La RDC rivalise avec le Gabon pour un siège au Conseil de sécurité de l’ONU.

Le chef de l’Etat congolais et président de l’Union africaine (UA) a annoncé la candidature de la RDC au conseil de sécurité de l’ONU. Felix Tshisekedi a fait cette annonce alors que l’UA avait déjà officiellement validé la candidature du Gabon et du Ghana à ce poste. Cette candidature devrait leur permettre de siéger comme membre non permanent du Conseil de sécurité de l’ONU pour la période 2022-2023.

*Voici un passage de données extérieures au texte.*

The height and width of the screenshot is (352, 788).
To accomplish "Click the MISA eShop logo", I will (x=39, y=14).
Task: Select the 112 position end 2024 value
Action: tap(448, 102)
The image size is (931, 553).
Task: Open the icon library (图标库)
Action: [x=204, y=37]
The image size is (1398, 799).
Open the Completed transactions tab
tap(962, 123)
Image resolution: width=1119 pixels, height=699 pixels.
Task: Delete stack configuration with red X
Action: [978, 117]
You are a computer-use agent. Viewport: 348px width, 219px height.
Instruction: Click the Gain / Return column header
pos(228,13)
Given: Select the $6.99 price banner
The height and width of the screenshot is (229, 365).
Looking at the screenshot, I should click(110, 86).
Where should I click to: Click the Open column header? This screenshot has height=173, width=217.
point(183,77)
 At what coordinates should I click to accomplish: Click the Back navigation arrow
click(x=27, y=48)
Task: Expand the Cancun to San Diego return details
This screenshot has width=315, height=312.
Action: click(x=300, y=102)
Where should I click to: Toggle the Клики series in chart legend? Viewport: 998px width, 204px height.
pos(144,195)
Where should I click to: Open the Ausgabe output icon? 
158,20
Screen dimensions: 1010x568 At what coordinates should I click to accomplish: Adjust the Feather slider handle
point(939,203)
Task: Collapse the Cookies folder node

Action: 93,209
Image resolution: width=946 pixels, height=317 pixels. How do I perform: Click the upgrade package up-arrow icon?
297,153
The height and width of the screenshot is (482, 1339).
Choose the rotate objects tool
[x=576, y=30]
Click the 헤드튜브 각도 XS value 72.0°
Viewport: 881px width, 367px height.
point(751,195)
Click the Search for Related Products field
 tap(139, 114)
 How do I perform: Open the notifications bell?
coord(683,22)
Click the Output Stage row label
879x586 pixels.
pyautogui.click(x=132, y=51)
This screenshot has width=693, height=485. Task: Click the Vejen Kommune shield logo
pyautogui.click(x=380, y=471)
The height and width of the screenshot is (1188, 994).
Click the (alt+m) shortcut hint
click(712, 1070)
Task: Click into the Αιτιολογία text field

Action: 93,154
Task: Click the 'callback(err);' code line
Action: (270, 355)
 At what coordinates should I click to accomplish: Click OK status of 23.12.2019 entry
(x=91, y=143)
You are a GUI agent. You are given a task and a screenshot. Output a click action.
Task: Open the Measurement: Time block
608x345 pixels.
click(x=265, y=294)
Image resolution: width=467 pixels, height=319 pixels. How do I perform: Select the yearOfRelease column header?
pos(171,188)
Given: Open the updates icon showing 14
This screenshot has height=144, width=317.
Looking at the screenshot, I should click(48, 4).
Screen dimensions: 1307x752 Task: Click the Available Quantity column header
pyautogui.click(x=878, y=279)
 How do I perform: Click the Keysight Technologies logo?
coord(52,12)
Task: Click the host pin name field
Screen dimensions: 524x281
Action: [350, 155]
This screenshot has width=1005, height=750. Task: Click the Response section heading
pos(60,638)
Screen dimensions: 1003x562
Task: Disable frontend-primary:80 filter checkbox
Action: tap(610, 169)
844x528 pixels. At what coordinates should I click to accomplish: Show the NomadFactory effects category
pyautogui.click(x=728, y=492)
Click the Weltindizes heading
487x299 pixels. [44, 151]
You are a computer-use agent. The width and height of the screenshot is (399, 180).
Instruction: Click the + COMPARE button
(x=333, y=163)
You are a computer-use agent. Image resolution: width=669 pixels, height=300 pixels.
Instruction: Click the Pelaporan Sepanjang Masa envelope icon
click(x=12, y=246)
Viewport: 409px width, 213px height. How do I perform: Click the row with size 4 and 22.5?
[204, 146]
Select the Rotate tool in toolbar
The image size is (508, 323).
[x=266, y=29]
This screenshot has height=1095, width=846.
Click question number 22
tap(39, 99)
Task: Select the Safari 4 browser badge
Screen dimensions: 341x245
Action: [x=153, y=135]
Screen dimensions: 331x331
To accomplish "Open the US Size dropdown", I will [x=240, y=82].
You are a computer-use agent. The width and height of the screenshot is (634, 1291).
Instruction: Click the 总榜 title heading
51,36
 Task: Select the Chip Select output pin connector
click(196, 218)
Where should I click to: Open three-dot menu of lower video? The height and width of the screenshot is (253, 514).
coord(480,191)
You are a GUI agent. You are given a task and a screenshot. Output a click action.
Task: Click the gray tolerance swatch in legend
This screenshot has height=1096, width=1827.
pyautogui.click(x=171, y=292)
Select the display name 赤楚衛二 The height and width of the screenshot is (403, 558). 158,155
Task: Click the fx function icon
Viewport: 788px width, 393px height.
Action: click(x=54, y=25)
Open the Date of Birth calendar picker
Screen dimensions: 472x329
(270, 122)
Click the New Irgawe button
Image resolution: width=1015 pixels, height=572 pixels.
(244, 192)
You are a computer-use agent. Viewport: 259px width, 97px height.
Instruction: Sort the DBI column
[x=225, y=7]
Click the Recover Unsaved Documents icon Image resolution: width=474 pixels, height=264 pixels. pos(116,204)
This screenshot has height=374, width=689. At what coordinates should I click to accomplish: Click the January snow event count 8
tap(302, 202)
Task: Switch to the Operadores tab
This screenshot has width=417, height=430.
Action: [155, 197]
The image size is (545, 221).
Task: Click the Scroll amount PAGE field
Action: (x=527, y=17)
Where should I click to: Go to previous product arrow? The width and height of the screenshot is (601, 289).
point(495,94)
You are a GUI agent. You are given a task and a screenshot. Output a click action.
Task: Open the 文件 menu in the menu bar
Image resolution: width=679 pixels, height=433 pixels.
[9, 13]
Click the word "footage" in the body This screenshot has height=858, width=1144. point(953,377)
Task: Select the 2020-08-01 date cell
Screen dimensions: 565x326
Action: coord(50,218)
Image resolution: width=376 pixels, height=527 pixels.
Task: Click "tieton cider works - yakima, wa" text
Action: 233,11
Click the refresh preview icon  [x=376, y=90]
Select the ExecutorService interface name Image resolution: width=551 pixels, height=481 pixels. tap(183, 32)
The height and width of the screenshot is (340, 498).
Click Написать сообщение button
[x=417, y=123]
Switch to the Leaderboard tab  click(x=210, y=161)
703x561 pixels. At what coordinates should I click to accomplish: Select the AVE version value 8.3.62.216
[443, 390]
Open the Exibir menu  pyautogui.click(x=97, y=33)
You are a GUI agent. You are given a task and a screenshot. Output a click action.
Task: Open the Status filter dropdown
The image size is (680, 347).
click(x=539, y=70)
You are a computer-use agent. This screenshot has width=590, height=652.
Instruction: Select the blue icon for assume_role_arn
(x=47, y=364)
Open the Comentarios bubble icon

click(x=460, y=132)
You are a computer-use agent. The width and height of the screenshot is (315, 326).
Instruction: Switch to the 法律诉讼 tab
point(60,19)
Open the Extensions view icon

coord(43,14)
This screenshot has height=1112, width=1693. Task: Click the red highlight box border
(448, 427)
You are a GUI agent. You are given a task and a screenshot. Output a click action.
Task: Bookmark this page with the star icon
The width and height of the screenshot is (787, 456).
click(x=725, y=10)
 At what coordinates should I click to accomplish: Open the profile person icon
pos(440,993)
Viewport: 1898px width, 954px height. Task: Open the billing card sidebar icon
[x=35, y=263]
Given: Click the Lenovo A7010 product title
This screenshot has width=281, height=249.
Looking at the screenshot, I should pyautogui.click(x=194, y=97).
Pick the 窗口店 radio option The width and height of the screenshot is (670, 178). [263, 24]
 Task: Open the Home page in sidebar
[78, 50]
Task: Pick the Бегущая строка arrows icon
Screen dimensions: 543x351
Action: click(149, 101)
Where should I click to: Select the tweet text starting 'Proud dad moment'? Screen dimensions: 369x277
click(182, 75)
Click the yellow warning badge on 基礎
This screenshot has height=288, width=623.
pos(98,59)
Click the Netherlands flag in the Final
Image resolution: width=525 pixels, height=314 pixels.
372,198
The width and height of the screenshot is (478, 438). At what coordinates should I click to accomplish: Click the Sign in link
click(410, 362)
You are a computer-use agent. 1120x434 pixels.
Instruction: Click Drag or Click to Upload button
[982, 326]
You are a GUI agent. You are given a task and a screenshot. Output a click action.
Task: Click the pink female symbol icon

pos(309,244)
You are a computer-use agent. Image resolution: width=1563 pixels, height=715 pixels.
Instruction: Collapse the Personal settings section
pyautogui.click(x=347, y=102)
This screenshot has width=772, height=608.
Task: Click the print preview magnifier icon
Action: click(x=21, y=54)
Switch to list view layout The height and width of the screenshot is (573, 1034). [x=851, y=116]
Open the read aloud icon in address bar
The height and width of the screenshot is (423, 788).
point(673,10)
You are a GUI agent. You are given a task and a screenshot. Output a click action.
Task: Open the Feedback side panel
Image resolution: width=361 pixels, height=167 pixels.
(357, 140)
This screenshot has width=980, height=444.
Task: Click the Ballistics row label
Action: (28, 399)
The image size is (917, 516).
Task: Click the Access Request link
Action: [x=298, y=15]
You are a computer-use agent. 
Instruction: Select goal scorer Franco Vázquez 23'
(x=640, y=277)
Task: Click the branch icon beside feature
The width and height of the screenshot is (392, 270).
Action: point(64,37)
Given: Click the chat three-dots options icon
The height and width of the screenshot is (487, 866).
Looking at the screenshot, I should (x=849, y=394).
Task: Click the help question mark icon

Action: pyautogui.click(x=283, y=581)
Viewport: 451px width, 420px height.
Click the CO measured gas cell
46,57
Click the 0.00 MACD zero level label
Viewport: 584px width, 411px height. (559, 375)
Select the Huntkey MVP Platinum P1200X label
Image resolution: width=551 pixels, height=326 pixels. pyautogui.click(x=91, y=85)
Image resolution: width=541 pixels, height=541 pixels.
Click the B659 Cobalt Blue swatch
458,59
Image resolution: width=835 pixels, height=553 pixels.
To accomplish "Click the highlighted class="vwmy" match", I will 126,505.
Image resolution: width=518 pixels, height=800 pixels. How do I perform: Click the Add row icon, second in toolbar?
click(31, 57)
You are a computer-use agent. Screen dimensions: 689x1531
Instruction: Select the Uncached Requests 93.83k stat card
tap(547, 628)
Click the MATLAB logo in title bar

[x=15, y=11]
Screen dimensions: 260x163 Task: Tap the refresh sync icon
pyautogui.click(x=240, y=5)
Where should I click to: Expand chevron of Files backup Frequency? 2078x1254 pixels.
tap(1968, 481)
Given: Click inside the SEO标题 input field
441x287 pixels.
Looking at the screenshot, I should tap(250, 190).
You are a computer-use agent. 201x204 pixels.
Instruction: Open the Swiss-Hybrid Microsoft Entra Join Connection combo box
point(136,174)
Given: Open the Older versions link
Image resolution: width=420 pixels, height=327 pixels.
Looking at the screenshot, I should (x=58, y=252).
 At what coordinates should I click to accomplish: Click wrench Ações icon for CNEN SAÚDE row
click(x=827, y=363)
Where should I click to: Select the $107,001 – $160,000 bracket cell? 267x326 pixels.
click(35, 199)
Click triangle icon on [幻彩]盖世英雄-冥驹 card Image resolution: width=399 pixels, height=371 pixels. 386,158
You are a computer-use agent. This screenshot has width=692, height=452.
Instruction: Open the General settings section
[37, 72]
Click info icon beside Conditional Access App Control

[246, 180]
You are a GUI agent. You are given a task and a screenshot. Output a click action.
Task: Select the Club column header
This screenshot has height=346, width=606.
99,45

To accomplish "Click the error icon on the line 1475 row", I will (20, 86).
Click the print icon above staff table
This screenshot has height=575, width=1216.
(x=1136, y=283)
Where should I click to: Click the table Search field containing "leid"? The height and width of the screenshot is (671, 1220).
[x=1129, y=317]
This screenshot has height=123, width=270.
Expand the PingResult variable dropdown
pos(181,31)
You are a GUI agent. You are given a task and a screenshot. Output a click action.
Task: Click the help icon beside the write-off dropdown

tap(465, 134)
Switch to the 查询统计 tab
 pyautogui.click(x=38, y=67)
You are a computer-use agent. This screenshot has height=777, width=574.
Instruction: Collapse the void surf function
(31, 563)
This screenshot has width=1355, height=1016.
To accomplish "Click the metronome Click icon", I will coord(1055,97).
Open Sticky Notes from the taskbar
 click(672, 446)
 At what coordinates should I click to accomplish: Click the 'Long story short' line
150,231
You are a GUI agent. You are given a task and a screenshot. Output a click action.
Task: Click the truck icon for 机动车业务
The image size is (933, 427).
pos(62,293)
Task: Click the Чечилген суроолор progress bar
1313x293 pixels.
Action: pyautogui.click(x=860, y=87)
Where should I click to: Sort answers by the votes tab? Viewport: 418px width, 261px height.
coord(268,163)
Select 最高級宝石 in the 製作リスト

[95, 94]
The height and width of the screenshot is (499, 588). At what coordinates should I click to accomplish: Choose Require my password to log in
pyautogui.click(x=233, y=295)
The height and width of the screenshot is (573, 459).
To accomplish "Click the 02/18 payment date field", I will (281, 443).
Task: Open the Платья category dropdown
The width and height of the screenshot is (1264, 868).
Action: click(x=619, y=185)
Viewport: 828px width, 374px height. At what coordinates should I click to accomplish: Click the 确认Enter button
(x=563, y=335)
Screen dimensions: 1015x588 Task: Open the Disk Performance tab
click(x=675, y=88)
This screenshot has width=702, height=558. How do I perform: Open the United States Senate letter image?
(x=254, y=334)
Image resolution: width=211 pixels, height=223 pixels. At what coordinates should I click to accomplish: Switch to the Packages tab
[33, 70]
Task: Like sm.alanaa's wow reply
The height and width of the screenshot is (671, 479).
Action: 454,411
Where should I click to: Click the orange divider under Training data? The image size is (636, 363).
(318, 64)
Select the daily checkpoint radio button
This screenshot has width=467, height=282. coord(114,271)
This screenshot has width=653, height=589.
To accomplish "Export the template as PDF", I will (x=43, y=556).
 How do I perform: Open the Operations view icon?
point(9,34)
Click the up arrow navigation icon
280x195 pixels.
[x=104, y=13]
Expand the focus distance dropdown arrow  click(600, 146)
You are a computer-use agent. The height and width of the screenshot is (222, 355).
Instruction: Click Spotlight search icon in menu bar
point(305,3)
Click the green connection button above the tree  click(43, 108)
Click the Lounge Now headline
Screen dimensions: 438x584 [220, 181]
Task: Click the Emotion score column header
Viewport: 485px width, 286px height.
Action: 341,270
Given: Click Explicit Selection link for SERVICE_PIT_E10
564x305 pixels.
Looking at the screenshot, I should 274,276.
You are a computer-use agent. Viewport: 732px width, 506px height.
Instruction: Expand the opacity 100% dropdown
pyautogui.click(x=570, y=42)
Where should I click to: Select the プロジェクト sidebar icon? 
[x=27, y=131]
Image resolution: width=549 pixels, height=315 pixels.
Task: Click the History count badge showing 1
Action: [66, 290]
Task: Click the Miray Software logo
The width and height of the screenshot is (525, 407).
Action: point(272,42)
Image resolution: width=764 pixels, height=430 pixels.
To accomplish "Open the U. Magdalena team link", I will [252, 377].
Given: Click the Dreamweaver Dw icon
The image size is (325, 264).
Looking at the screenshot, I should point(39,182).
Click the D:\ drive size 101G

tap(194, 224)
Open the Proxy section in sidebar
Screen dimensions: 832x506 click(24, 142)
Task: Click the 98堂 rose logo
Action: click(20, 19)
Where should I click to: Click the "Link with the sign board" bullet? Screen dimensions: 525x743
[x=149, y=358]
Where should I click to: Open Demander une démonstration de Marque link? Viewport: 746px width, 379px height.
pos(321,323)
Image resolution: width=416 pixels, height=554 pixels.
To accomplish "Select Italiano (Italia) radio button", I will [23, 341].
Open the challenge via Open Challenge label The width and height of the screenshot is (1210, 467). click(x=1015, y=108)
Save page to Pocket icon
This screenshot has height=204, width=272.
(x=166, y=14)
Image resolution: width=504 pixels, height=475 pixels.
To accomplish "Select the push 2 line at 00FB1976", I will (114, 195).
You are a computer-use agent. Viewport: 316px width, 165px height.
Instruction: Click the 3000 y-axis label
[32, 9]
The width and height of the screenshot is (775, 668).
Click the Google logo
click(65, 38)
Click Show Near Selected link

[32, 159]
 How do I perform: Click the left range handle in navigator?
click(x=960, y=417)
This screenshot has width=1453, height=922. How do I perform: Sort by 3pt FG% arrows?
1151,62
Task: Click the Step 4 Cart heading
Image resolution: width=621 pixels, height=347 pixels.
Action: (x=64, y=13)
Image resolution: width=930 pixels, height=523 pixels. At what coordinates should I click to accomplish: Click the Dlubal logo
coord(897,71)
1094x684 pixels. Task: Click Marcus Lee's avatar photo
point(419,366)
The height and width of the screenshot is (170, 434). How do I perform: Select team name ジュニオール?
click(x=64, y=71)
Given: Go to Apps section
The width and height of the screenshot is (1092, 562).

Pour les membres de l’organisation, il s’agit d’une violation des textes.
Selon un commissaire de l’UA, les candidatures sont closes depuis le 31 décembre. « La décision de sélectionner le Gabon et le Ghana a été définitivement prise début février ». Il ajoute que, « imposer la candidature d’un autre pays, c’est violer les textes qui régissent notre organisation ».

Selon un politologue de l’Université catholique de Louvain en Belgique, la démarche de Félix Tshisekedi a une raison précise. Un universitaire de la RDC explique que la présence du pays au Conseil de sécurité de l’ONU pourrait l’aider lors des élections présidentielles prévues pour fin 2023.

Le ministère des Affaires étrangères américain appelle Moussa Faki Mahamat, président de la Commission de l’UA, à prendre ses responsabilités. Ce denier devrait ramener Félix Tshisekedi  à la raison. « Les Etats-Unis n’hésiteront pas à en tirer toutes les conséquences », a-t-il déclaré.

Cependant, le Gabon n’a pas l’intention de se laisser faire. Le pays, a le soutien de la quasi-totalité des pays africains. Le Gabon a été choisi en raison de son leadership dans le domaine de l’environnement et de la lutte contre le terrorisme.